Exercise:
Copy the following records verbatim, keeping every line unchanged.

Input material:
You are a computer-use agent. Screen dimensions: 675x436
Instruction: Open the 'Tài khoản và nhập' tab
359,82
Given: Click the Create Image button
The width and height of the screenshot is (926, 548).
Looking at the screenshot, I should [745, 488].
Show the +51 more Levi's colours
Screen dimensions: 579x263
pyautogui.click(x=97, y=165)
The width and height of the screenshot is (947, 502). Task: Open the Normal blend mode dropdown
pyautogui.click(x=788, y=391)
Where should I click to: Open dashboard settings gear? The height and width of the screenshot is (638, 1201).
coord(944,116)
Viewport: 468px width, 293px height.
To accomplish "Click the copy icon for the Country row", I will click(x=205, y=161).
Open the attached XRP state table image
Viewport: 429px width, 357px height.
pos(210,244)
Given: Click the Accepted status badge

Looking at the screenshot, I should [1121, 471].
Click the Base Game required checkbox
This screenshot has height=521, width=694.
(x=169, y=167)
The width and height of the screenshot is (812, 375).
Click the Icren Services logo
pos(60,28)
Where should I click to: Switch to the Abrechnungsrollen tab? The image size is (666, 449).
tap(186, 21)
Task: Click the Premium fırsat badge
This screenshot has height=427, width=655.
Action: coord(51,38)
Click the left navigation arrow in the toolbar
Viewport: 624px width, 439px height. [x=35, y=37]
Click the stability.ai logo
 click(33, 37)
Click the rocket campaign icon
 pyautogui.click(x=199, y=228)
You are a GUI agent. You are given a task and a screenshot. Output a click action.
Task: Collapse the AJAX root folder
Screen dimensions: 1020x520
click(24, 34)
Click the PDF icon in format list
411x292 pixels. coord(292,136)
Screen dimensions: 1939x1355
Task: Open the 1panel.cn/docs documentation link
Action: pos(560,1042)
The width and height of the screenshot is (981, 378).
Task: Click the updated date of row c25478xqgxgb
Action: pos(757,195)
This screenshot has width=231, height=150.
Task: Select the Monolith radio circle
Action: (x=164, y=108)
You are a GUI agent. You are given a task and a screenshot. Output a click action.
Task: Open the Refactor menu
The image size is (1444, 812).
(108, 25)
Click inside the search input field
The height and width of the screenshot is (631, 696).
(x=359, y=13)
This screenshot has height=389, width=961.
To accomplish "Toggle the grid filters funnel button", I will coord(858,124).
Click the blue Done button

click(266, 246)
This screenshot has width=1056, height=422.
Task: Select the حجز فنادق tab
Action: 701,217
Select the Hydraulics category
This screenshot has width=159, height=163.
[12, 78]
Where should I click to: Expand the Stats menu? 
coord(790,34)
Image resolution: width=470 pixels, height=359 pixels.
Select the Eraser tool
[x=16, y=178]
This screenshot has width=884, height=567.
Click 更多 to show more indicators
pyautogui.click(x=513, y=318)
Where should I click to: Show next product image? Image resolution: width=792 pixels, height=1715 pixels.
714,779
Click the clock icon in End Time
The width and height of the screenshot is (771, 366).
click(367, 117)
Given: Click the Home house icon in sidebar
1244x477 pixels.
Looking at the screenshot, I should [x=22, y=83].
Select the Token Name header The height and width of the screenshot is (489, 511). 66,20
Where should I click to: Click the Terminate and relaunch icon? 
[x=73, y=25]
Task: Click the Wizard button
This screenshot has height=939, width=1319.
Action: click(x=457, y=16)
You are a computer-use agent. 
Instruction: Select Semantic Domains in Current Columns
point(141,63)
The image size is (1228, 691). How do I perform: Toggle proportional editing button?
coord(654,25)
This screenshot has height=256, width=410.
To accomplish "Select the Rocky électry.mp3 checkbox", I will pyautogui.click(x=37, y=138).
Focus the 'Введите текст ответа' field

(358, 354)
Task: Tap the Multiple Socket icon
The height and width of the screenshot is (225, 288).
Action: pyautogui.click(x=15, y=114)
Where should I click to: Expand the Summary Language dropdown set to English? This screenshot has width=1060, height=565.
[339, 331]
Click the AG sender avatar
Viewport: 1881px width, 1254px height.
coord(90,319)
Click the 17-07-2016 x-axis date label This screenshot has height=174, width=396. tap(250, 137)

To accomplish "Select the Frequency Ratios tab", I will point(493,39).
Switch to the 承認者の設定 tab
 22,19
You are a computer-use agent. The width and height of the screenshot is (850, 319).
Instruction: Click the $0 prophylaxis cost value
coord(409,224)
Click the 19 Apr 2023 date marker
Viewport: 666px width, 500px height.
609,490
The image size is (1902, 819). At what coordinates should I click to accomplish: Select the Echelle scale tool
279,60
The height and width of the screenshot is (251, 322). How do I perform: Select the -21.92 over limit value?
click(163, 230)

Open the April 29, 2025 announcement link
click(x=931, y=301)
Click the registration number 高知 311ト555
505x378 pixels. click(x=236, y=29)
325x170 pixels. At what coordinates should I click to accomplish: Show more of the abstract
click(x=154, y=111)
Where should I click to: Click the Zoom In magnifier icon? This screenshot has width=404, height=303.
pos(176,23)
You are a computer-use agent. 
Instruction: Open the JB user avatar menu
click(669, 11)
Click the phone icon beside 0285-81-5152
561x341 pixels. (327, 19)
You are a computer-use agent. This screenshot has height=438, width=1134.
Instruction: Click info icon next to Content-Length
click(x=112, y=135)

Response for this exercise:
You are a computer-use agent. Screen dimensions: 675x436
Instruction: Open the 'Tài khoản và nhập' tab
359,82
Given: Click the Create Image button
The width and height of the screenshot is (926, 548).
Looking at the screenshot, I should [745, 488].
Show the +51 more Levi's colours
Screen dimensions: 579x263
pyautogui.click(x=97, y=165)
The width and height of the screenshot is (947, 502). Task: Open the Normal blend mode dropdown
pyautogui.click(x=788, y=391)
Where should I click to: Open dashboard settings gear? The height and width of the screenshot is (638, 1201).
coord(944,116)
Viewport: 468px width, 293px height.
To accomplish "Click the copy icon for the Country row", I will click(x=205, y=161).
Open the attached XRP state table image
Viewport: 429px width, 357px height.
pos(210,244)
Given: Click the Accepted status badge

Looking at the screenshot, I should [1121, 471].
Click the Base Game required checkbox
This screenshot has height=521, width=694.
(x=169, y=167)
The width and height of the screenshot is (812, 375).
Click the Icren Services logo
pos(60,28)
Where should I click to: Switch to the Abrechnungsrollen tab? The image size is (666, 449).
tap(186, 21)
Task: Click the Premium fırsat badge
This screenshot has height=427, width=655.
Action: coord(51,38)
Click the left navigation arrow in the toolbar
Viewport: 624px width, 439px height. [x=35, y=37]
Click the stability.ai logo
 click(33, 37)
Click the rocket campaign icon
 pyautogui.click(x=199, y=228)
You are a GUI agent. You are given a task and a screenshot. Output a click action.
Task: Collapse the AJAX root folder
Screen dimensions: 1020x520
click(24, 34)
Click the PDF icon in format list
411x292 pixels. coord(292,136)
Screen dimensions: 1939x1355
Task: Open the 1panel.cn/docs documentation link
Action: pos(560,1042)
The width and height of the screenshot is (981, 378).
Task: Click the updated date of row c25478xqgxgb
Action: pos(757,195)
This screenshot has width=231, height=150.
Task: Select the Monolith radio circle
Action: (x=164, y=108)
You are a GUI agent. You are given a task and a screenshot. Output a click action.
Task: Open the Refactor menu
The image size is (1444, 812).
(108, 25)
Click inside the search input field
The height and width of the screenshot is (631, 696).
(x=359, y=13)
This screenshot has height=389, width=961.
To accomplish "Toggle the grid filters funnel button", I will coord(858,124).
Click the blue Done button

click(266, 246)
This screenshot has width=1056, height=422.
Task: Select the حجز فنادق tab
Action: 701,217
Select the Hydraulics category
This screenshot has width=159, height=163.
[12, 78]
Where should I click to: Expand the Stats menu? 
coord(790,34)
Image resolution: width=470 pixels, height=359 pixels.
Select the Eraser tool
[x=16, y=178]
This screenshot has width=884, height=567.
Click 更多 to show more indicators
pyautogui.click(x=513, y=318)
Where should I click to: Show next product image? Image resolution: width=792 pixels, height=1715 pixels.
714,779
Click the clock icon in End Time
The width and height of the screenshot is (771, 366).
click(367, 117)
Given: Click the Home house icon in sidebar
1244x477 pixels.
Looking at the screenshot, I should [x=22, y=83].
Select the Token Name header The height and width of the screenshot is (489, 511). 66,20
Where should I click to: Click the Terminate and relaunch icon? 
[x=73, y=25]
Task: Click the Wizard button
This screenshot has height=939, width=1319.
Action: click(x=457, y=16)
You are a computer-use agent. 
Instruction: Select Semantic Domains in Current Columns
point(141,63)
The image size is (1228, 691). How do I perform: Toggle proportional editing button?
coord(654,25)
This screenshot has height=256, width=410.
To accomplish "Select the Rocky électry.mp3 checkbox", I will pyautogui.click(x=37, y=138).
Focus the 'Введите текст ответа' field

(358, 354)
Task: Tap the Multiple Socket icon
The height and width of the screenshot is (225, 288).
Action: pyautogui.click(x=15, y=114)
Where should I click to: Expand the Summary Language dropdown set to English? This screenshot has width=1060, height=565.
[339, 331]
Click the AG sender avatar
Viewport: 1881px width, 1254px height.
coord(90,319)
Click the 17-07-2016 x-axis date label This screenshot has height=174, width=396. tap(250, 137)

To accomplish "Select the Frequency Ratios tab", I will point(493,39).
Switch to the 承認者の設定 tab
 22,19
You are a computer-use agent. The width and height of the screenshot is (850, 319).
Instruction: Click the $0 prophylaxis cost value
coord(409,224)
Click the 19 Apr 2023 date marker
Viewport: 666px width, 500px height.
609,490
The image size is (1902, 819). At what coordinates should I click to accomplish: Select the Echelle scale tool
279,60
The height and width of the screenshot is (251, 322). How do I perform: Select the -21.92 over limit value?
click(163, 230)

Open the April 29, 2025 announcement link
click(x=931, y=301)
Click the registration number 高知 311ト555
505x378 pixels. click(x=236, y=29)
325x170 pixels. At what coordinates should I click to accomplish: Show more of the abstract
click(x=154, y=111)
Where should I click to: Click the Zoom In magnifier icon? This screenshot has width=404, height=303.
pos(176,23)
You are a computer-use agent. 
Instruction: Open the JB user avatar menu
click(669, 11)
Click the phone icon beside 0285-81-5152
561x341 pixels. (327, 19)
You are a computer-use agent. This screenshot has height=438, width=1134.
Instruction: Click info icon next to Content-Length
click(x=112, y=135)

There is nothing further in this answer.